When Alexis is back home alone in her upscale apartment, the ghostly visitations begin. In this adaptation, there is no dead business partner or friend. Alexis’ visitor is the ghost of her mother. When her mother appears, she tells Alexis she is in trouble. Her mother is there to help. Alexis’ parents have been dead for twenty years. They are upset at how she is alone and without love, especially at Christmas. With their guidance, they hope she can change the situation.
Her mother serves as Marley and all 3 Christmas ghosts rolled into one. Alexis begins to realize what’s happening when they first visit the past. Alexis says to her mother, “Your’re ‘Christmas Carol-ing me! Seriously?!”

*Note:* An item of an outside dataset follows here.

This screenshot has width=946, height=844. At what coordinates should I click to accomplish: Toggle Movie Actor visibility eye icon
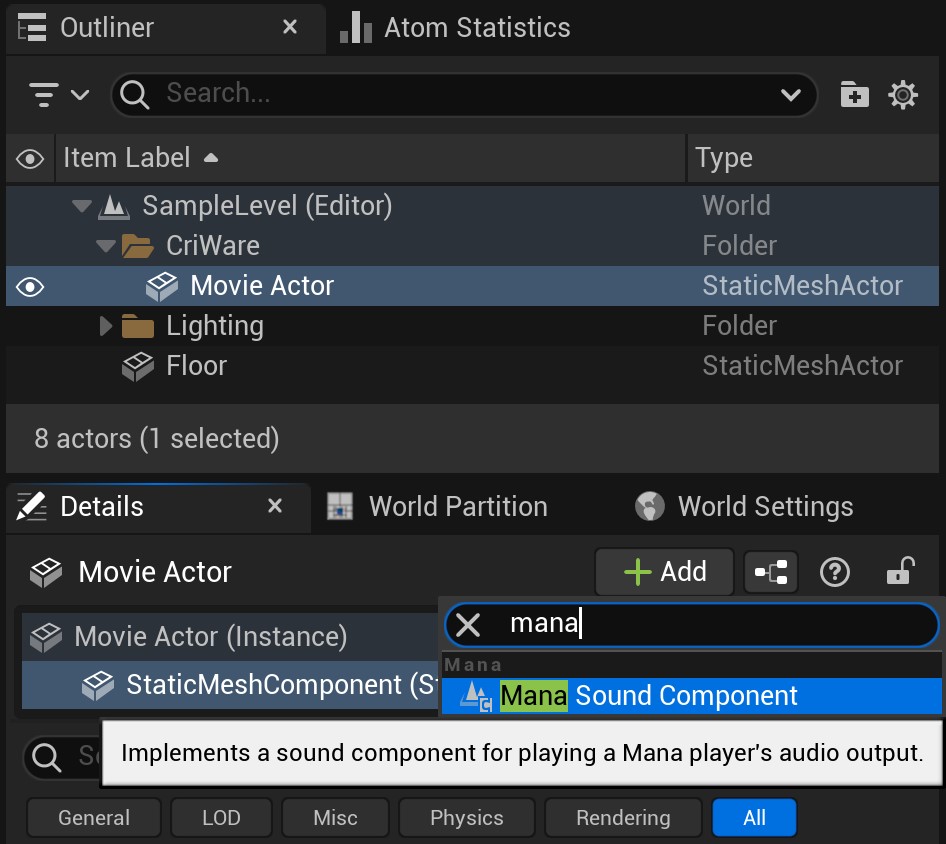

The theme of this adaption isn’t so much the evils of the stingy love of money or personal spiritual redemption, but losing and regaining the ability to love. Alexis has rejected romantic closeness and is on the verge of a lifetime of loneliness. Her mother (and later father) is not a tormented spirit to warn her against a similar fate. Nor are they mere doppelgangers as sometimes done in other adaptations. They are her actual parents visiting out of love. In her past, present, and future journey, Alexis is reminded of events in her life that changed her, how it has affected others in the present, and what her life and legacy will be in the future. This of course mostly involves parental and romantic relationships, or lack thereof, around Christmas.
This adaption takes its own liberties without producing something that is unwatchable. But it is still for a niche audience (Lifetime or Hallmark). Toni Braxton give a decent depiction in the role. She plays a straight character and does not fall back on her vocal talents finding an excuse to sing. This is not my yearly cup of tea but an occasional viewing of this is better than others.